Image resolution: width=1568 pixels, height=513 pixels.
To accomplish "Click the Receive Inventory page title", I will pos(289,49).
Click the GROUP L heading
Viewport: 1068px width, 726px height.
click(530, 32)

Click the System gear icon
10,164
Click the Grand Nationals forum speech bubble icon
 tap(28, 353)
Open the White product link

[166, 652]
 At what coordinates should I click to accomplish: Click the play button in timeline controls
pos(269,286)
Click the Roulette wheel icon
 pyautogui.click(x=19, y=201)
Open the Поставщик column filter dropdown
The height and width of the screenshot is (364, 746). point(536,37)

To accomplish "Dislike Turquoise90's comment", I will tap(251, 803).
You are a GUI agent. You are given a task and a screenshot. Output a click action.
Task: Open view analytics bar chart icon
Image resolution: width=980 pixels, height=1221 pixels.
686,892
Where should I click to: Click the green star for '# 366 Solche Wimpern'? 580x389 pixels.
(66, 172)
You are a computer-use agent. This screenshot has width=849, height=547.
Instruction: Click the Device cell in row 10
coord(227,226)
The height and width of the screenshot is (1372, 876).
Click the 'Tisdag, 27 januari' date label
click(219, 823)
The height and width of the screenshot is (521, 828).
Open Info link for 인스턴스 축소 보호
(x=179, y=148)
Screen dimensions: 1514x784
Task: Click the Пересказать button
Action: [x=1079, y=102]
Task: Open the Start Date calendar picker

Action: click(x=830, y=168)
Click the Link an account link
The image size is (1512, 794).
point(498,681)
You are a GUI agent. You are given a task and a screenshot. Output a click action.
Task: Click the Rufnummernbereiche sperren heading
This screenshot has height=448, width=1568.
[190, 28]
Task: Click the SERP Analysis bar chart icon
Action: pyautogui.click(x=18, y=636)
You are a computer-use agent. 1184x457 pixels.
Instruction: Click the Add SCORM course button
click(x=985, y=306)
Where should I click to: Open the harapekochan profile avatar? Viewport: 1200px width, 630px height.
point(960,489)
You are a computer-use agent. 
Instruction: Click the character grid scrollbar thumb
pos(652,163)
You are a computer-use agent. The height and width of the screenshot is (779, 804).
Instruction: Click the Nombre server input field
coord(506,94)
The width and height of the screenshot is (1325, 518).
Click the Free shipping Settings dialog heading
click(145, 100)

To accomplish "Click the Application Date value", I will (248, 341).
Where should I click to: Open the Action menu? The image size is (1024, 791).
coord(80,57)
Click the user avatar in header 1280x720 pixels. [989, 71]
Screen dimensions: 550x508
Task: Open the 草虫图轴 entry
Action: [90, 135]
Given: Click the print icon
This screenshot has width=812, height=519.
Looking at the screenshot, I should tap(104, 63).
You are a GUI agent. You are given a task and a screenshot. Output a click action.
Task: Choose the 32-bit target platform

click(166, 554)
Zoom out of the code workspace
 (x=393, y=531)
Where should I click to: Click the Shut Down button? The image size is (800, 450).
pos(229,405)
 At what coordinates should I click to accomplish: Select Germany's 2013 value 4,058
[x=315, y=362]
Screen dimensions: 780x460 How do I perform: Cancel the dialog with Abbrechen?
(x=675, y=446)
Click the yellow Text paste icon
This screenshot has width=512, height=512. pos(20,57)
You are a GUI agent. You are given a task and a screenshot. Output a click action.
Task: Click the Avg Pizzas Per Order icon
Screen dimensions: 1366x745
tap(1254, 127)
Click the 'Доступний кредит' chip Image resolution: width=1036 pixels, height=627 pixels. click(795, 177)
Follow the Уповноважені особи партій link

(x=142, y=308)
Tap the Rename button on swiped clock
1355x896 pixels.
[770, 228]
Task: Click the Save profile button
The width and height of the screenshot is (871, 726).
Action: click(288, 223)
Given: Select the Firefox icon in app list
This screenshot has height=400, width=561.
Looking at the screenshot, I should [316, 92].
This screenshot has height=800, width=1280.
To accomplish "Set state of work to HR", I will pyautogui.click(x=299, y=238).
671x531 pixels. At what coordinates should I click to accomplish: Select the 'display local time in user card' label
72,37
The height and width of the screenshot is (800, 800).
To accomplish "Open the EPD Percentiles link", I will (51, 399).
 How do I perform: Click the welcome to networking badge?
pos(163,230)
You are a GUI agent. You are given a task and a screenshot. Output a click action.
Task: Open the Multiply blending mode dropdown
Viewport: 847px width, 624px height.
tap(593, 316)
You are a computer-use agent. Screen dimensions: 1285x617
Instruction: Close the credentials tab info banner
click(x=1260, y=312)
□ □ □ □ □
> ABOUT THIS EXERCISE
Set the entries above down again, each one exactly as written.

> COMPLETED TASK
Image resolution: width=1568 pixels, height=513 pixels.
To accomplish "Click the Receive Inventory page title", I will pos(289,49).
Click the GROUP L heading
Viewport: 1068px width, 726px height.
click(530, 32)

Click the System gear icon
10,164
Click the Grand Nationals forum speech bubble icon
 tap(28, 353)
Open the White product link

[166, 652]
 At what coordinates should I click to accomplish: Click the play button in timeline controls
pos(269,286)
Click the Roulette wheel icon
 pyautogui.click(x=19, y=201)
Open the Поставщик column filter dropdown
The height and width of the screenshot is (364, 746). point(536,37)

To accomplish "Dislike Turquoise90's comment", I will tap(251, 803).
You are a GUI agent. You are given a task and a screenshot. Output a click action.
Task: Open view analytics bar chart icon
Image resolution: width=980 pixels, height=1221 pixels.
686,892
Where should I click to: Click the green star for '# 366 Solche Wimpern'? 580x389 pixels.
(66, 172)
You are a computer-use agent. This screenshot has width=849, height=547.
Instruction: Click the Device cell in row 10
coord(227,226)
The height and width of the screenshot is (1372, 876).
Click the 'Tisdag, 27 januari' date label
click(219, 823)
The height and width of the screenshot is (521, 828).
Open Info link for 인스턴스 축소 보호
(x=179, y=148)
Screen dimensions: 1514x784
Task: Click the Пересказать button
Action: [x=1079, y=102]
Task: Open the Start Date calendar picker

Action: click(x=830, y=168)
Click the Link an account link
The image size is (1512, 794).
point(498,681)
You are a GUI agent. You are given a task and a screenshot. Output a click action.
Task: Click the Rufnummernbereiche sperren heading
This screenshot has height=448, width=1568.
[190, 28]
Task: Click the SERP Analysis bar chart icon
Action: pyautogui.click(x=18, y=636)
You are a computer-use agent. 1184x457 pixels.
Instruction: Click the Add SCORM course button
click(x=985, y=306)
Where should I click to: Open the harapekochan profile avatar? Viewport: 1200px width, 630px height.
point(960,489)
You are a computer-use agent. 
Instruction: Click the character grid scrollbar thumb
pos(652,163)
You are a computer-use agent. The height and width of the screenshot is (779, 804).
Instruction: Click the Nombre server input field
coord(506,94)
The width and height of the screenshot is (1325, 518).
Click the Free shipping Settings dialog heading
click(145, 100)

To accomplish "Click the Application Date value", I will (248, 341).
Where should I click to: Open the Action menu? The image size is (1024, 791).
coord(80,57)
Click the user avatar in header 1280x720 pixels. [989, 71]
Screen dimensions: 550x508
Task: Open the 草虫图轴 entry
Action: [90, 135]
Given: Click the print icon
This screenshot has width=812, height=519.
Looking at the screenshot, I should tap(104, 63).
You are a GUI agent. You are given a task and a screenshot. Output a click action.
Task: Choose the 32-bit target platform

click(166, 554)
Zoom out of the code workspace
 (x=393, y=531)
Where should I click to: Click the Shut Down button? The image size is (800, 450).
pos(229,405)
 At what coordinates should I click to accomplish: Select Germany's 2013 value 4,058
[x=315, y=362]
Screen dimensions: 780x460 How do I perform: Cancel the dialog with Abbrechen?
(x=675, y=446)
Click the yellow Text paste icon
This screenshot has width=512, height=512. pos(20,57)
You are a GUI agent. You are given a task and a screenshot. Output a click action.
Task: Click the Avg Pizzas Per Order icon
Screen dimensions: 1366x745
tap(1254, 127)
Click the 'Доступний кредит' chip Image resolution: width=1036 pixels, height=627 pixels. click(795, 177)
Follow the Уповноважені особи партій link

(x=142, y=308)
Tap the Rename button on swiped clock
1355x896 pixels.
[770, 228]
Task: Click the Save profile button
The width and height of the screenshot is (871, 726).
Action: click(288, 223)
Given: Select the Firefox icon in app list
This screenshot has height=400, width=561.
Looking at the screenshot, I should [316, 92].
This screenshot has height=800, width=1280.
To accomplish "Set state of work to HR", I will pyautogui.click(x=299, y=238).
671x531 pixels. At what coordinates should I click to accomplish: Select the 'display local time in user card' label
72,37
The height and width of the screenshot is (800, 800).
To accomplish "Open the EPD Percentiles link", I will (51, 399).
 How do I perform: Click the welcome to networking badge?
pos(163,230)
You are a GUI agent. You are given a task and a screenshot. Output a click action.
Task: Open the Multiply blending mode dropdown
Viewport: 847px width, 624px height.
tap(593, 316)
You are a computer-use agent. Screen dimensions: 1285x617
Instruction: Close the credentials tab info banner
click(x=1260, y=312)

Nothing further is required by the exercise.